Year Trees Planted Trees Removed
2013 704  
2014 737 323
2015 817 289
2016 651 842
2017 773 689
2018 783 2,289

Data for trees planted and removed includes City-owned trees in or on front and side boulevards, center medians, and parks. Excluded are those in or on private property, back lanes, shelterbelts, civic golf courses, Meewasin Valley river banks, remnant stands, or naturalized parks.

High numbers of trees removed for 2018 are the result of the cottony ash psyllid capital project.

Source: City of Saskatoon – Parks

What are we doing?

Tree Canopy Assessment Project
This Assessment will provide information on Saskatoon’s existing tree canopy, quantify canopy cover by neighbourhood and by land use, inform planting decisions to ensure that the right trees are planted in the right places, and guide the development of tree-protection policies.

Tree Protection Plan
The City is revising and strengthening tree-protection regulations to align with municipal best-practices and community feedback.

Urban Forestry Management Plan
Drawing together information from the Tree Canopy Assessment, work on revising the Tree Protection Plan, the Green Strategy, engagement with stakeholders, and other input the City is creating an Urban Forestry Management Plan. That Plan will guide development adjacent to trees, provide a process to determine when to protect trees or remove them, and identify strategic planting areas and planting requirements for future planning to maximize the benefits trees provide.

Cottony ash psyllid
Saskatoon is experiencing an outbreak of cottony ash psyllid, an invasive insect that attacks black and mancana ash trees. In 2018, the City removed approximately 1,600 ash trees from boulevards and parks.

Pruning and maintenance
The City maintains a regular pruning cycle. Trees in parks are pruned every 13 years and those along streets are pruned every 7 years.

What can you do?

Request a tree. You can ask the City to plant a tree on your boulevard and you can suggest your preferred tree species.
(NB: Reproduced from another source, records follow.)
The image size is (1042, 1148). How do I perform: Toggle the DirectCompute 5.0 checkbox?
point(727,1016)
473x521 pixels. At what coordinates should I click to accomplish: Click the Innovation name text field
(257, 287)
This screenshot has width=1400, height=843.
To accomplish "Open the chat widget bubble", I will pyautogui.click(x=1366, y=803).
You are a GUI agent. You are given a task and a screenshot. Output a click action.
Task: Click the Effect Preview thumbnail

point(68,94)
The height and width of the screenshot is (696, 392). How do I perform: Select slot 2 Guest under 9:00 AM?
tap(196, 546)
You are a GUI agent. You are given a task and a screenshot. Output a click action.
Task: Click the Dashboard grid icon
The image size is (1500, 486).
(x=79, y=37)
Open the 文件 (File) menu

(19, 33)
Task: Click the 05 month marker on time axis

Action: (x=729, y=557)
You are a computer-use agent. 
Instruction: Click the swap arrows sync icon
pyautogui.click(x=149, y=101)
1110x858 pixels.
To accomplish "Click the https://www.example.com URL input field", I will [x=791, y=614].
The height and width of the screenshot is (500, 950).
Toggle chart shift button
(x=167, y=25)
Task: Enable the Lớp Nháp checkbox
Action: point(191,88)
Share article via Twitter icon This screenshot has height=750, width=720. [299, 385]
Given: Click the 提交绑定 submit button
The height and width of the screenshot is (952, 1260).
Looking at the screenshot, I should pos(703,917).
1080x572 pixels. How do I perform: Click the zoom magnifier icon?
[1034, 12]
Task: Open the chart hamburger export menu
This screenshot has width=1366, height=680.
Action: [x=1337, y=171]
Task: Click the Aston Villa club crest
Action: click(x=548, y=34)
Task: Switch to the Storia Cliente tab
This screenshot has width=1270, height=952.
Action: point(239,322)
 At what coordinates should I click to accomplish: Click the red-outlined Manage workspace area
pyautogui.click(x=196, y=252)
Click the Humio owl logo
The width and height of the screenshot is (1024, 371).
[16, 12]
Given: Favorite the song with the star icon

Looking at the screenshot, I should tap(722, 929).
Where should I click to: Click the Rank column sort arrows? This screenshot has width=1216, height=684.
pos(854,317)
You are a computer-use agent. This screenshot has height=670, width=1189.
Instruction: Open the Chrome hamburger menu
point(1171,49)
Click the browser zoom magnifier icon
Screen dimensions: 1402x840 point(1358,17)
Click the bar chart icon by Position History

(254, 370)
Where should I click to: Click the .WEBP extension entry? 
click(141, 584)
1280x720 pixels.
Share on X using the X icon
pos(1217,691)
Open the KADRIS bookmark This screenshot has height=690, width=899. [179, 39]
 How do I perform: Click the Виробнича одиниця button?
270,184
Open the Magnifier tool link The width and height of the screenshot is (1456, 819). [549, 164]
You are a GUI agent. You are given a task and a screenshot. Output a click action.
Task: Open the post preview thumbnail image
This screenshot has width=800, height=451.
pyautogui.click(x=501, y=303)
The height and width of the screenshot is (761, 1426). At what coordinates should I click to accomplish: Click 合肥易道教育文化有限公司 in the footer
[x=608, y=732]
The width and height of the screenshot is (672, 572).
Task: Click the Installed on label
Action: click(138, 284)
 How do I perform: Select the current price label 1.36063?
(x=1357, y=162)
Request a tree inspection. If you see a tree on City property that creates a safety risk, looks unhealthy, obscures street signage, or blocks a sidewalk or driveway please report it.

Protect our trees. If you plan to landscape or build near a City-owned tree, you are responsible for providing tree protection measures.  

Go pesticide free. Avoid herbicide damage when you (or your lawn care company) look after the grass around a tree. Do not apply any herbicide in the area near the root ball, trunk, or leaves. 

Did You Know

Trees cool our city. They provide shade and prevent sunlight from entering windows. But they also cool the air by transpiration. Trees draw water from the ground and release it through their leaves, cooling the surrounding air as energy is absorbed and used to turn water from liquid to vapor.